Indian Bengali educationist

Chandramukhi Basu (1860 – 3 February 1944), a Bengali from Dehradun, was one of the first two female graduates of the British India. In 1882, along with Kadambini Ganguly, she passed the examination of the bachelor's degree in arts (BA) from University of Calcutta. Their formal degrees were handed during the convocation of the university in 1883.

==Early life==
The daughter of Bhuban Mohan Bose, she passed the First Arts examination from Dehradun Native Christian School in 1880. At that time Bethune School, to which she wanted to enter; did not admit non-Hindu girls, and as such she had to be admitted at the First Arts (F.A.) level in Reverend Alexander Duff's Free Church Institution (now the Scottish Church College). In 1876, because of the discriminatory official stances towards gender, she had to be given special permission to appear for the F.A. examination. As the only girl to appear for the examination that year, she had ranked first, but the university had to hold a series of meetings to decide whether her results could be published. Before Kadambini Ganguly, Chandramukhi Basu had already cleared her Entrance Examination in 1876, although the university refused to enlist her as a successful candidate. Only the university's changed resolution in 1878 allowed her to study further After she passed her F.A. examination, she moved to Bethune College for the degree course, along with Kadambini Ganguly. After her graduation, she was the only (and first) woman to pass MA from the University of Calcutta, and the British empire in 1884.

Exercise details:
Answer these questions from the passage on Chandramukhi Basu:
1. Who passed the bachelor's examination with her in 1882?
2. What was her father's name?
3. Which college did she move to for the degree course after her F.A. examination?

Supplied material:

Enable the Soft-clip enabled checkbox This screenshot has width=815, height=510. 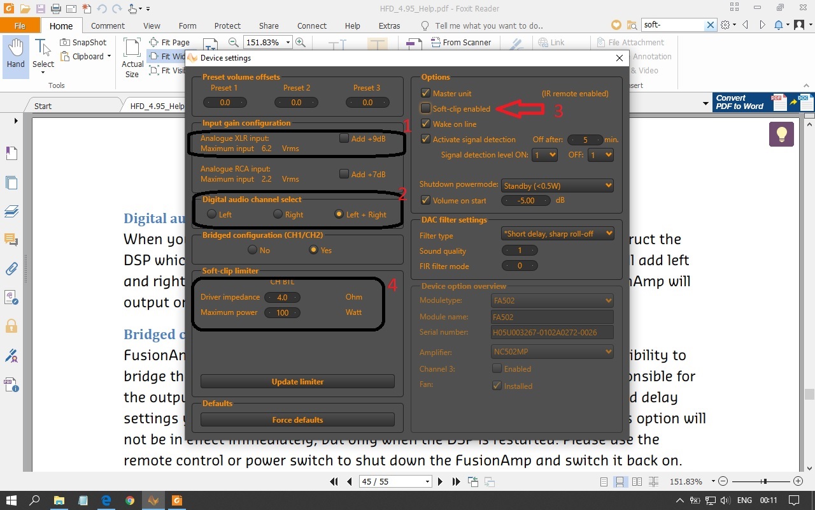(x=425, y=108)
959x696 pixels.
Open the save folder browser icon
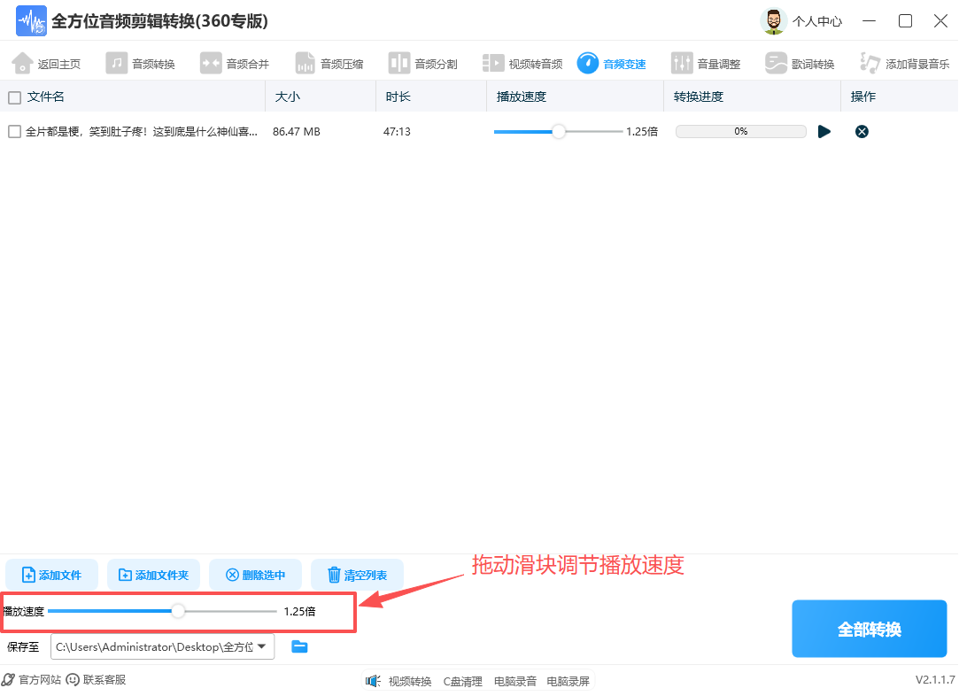pyautogui.click(x=298, y=646)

Exercise response:
1. Kadambini Ganguly
2. Bhuban Mohan Bose
3. Bethune College